» Instructions for the task
Take the line containing "You are a computer-use agent." as the first and the last line of the records below as the end, and please set down only what lies between them exactly, both ends included.

Exercise data START

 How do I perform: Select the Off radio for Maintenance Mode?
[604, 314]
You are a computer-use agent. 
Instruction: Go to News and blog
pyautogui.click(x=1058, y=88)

Exercise data END

» Written solution
You are a computer-use agent. 
Instruction: Go to News and blog
pyautogui.click(x=1058, y=88)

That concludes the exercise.